WORK INSTRUCTION -
Below are records with pictures. Reproduce exactly the lines from the line with "Task: Open the Информация о системе link" to the line with "The image size is (646, 416).", inclusive, and leave each picture out.

DATA LISTING -
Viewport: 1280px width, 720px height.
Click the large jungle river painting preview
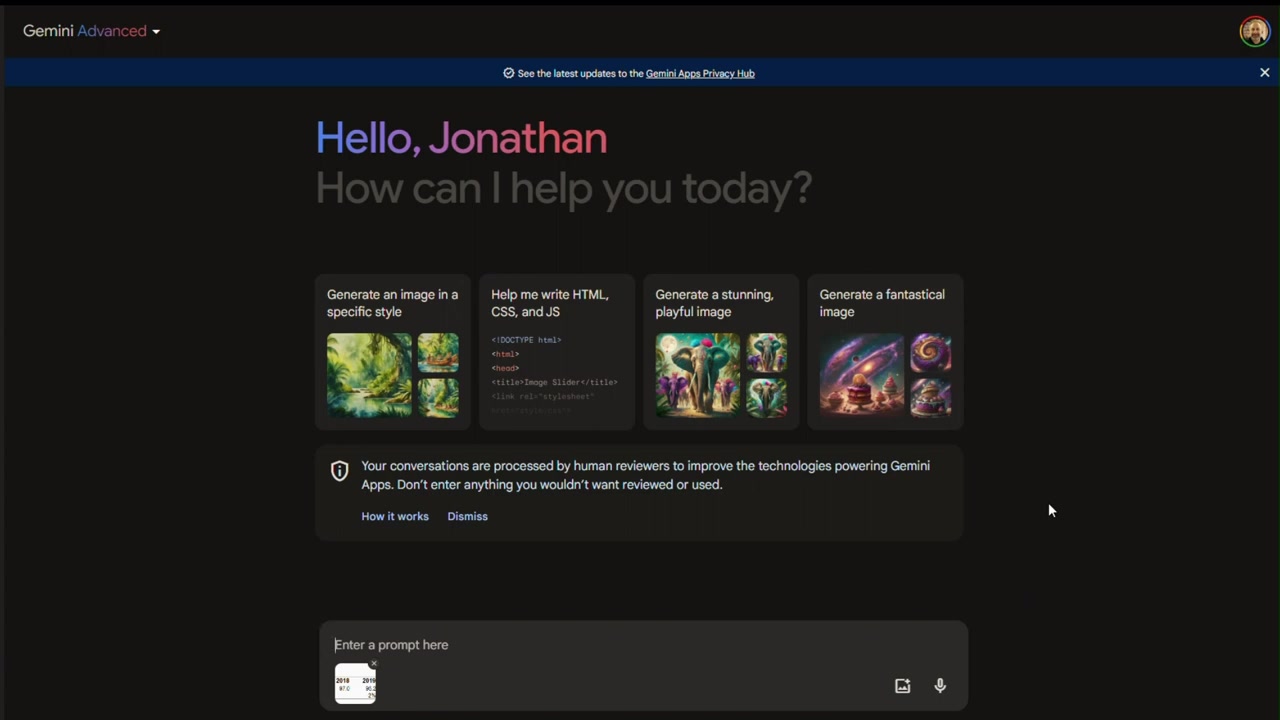[x=369, y=375]
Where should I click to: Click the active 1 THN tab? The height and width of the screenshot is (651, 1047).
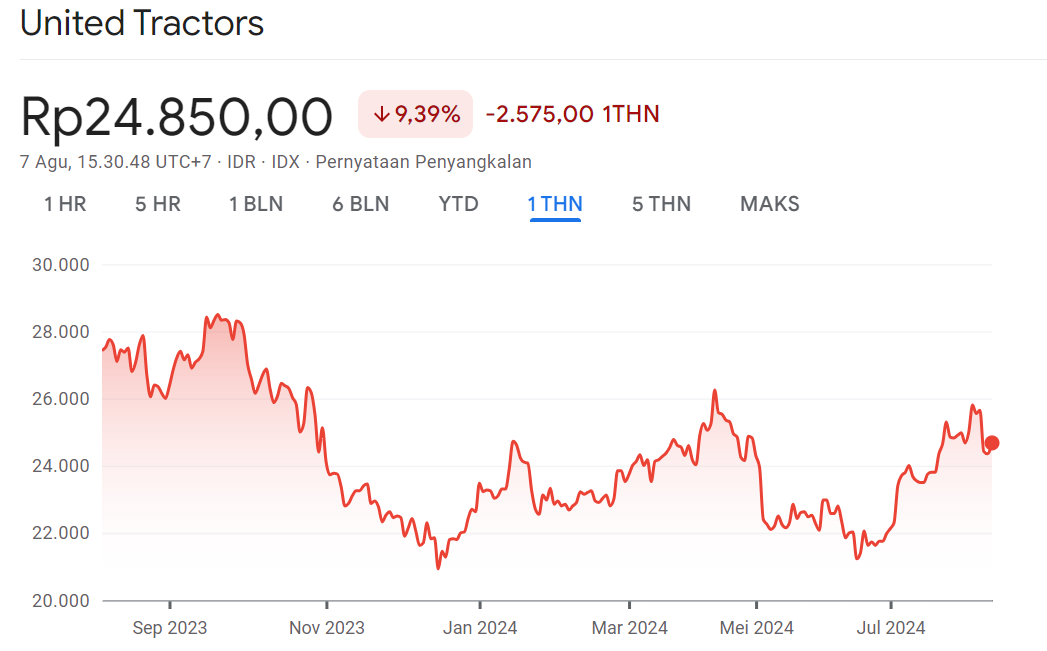click(x=555, y=204)
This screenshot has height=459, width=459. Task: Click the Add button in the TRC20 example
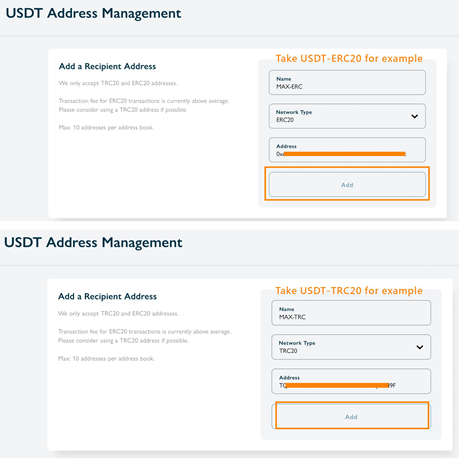[x=351, y=416]
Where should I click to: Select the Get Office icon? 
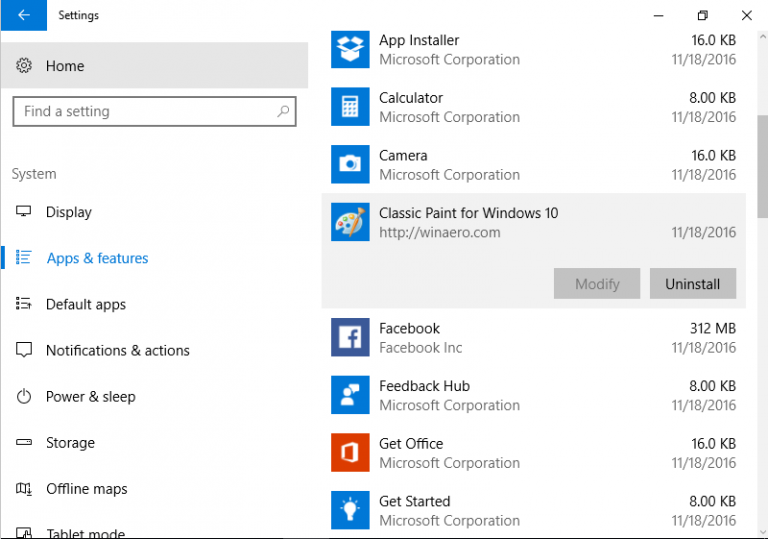pos(350,452)
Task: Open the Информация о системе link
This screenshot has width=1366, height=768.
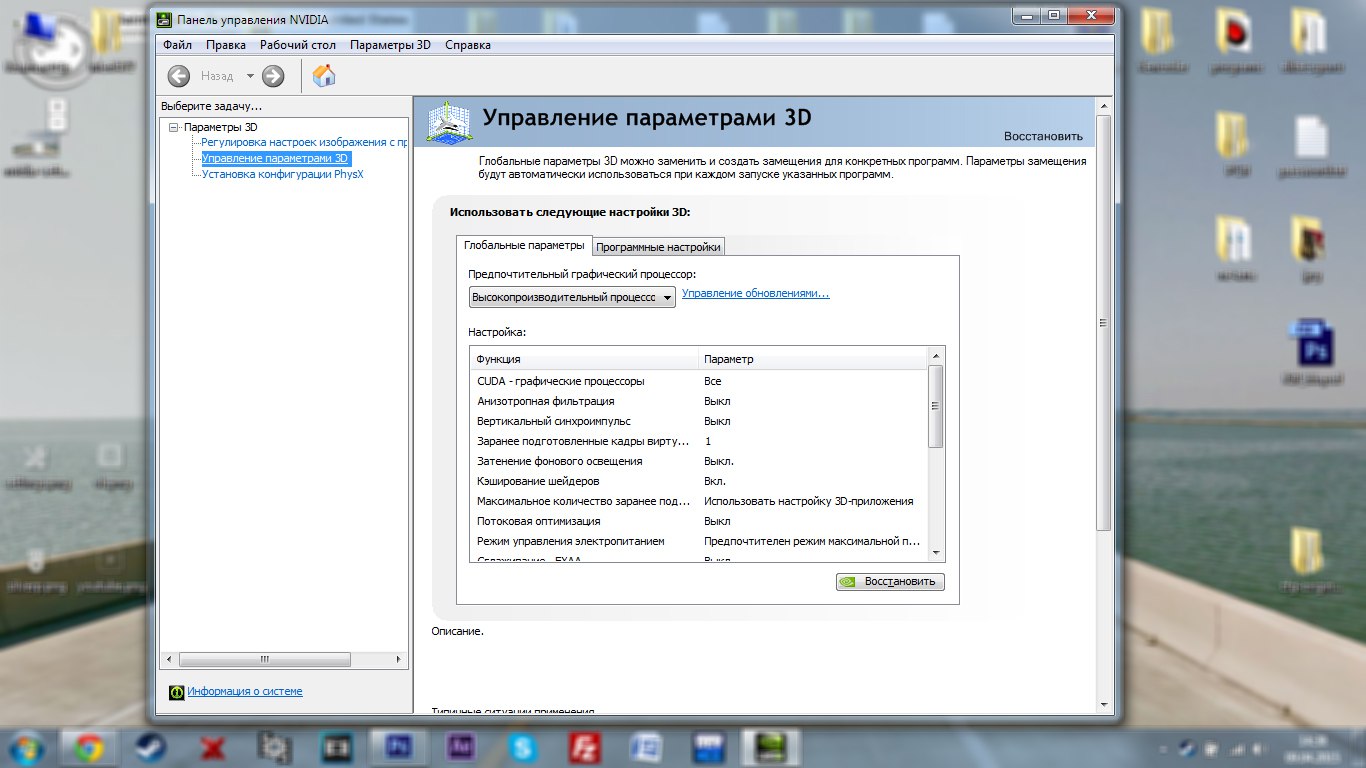Action: click(x=244, y=692)
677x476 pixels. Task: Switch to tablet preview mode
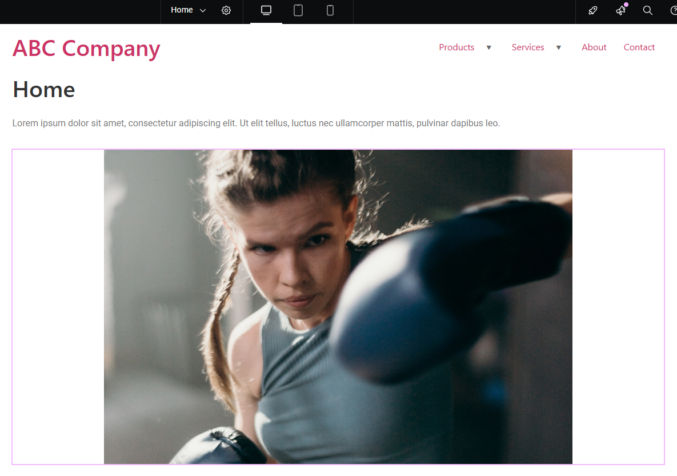tap(298, 10)
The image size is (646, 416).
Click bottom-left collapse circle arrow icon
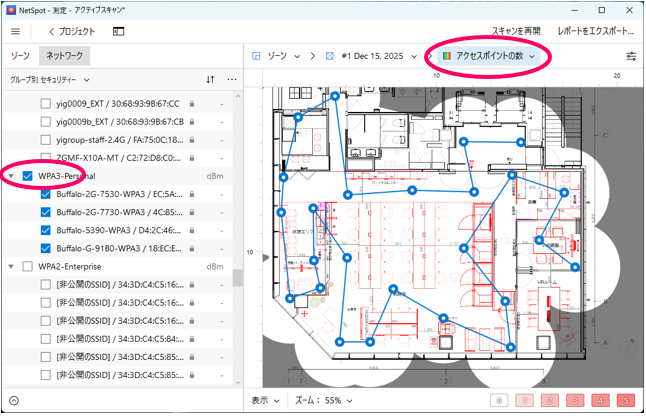(14, 400)
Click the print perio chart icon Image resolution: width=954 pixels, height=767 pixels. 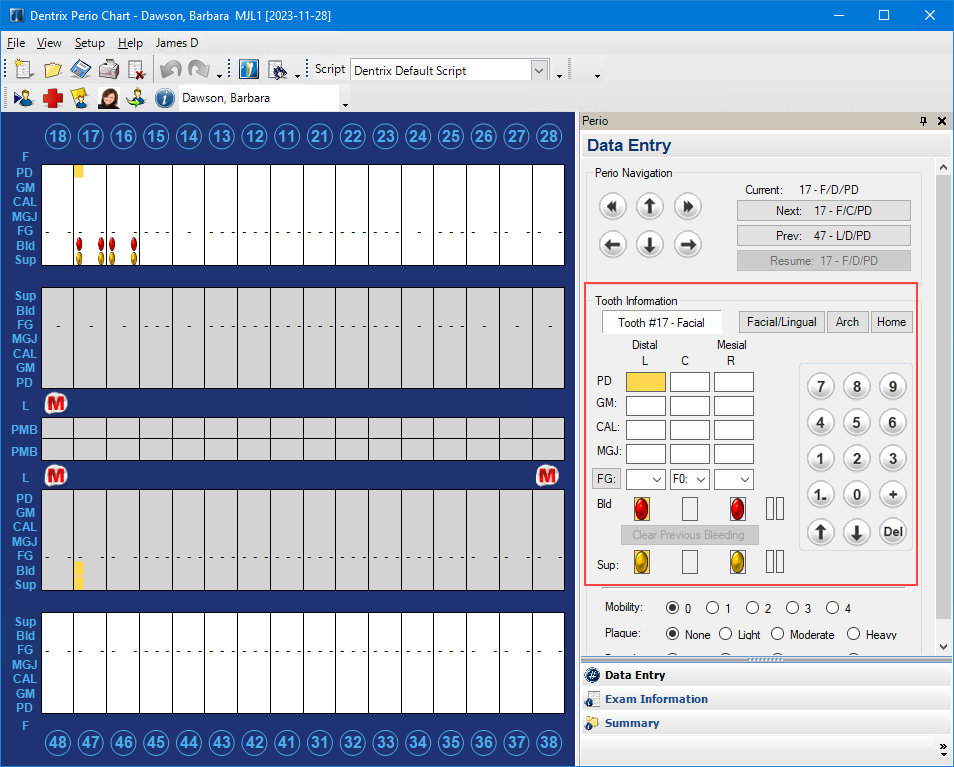pyautogui.click(x=109, y=70)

COMPLETED TASK -
Task: Open the Информация о системе link
This screenshot has width=1366, height=768.
Action: click(x=244, y=692)
677x476 pixels. Task: Switch to tablet preview mode
tap(298, 10)
The image size is (646, 416).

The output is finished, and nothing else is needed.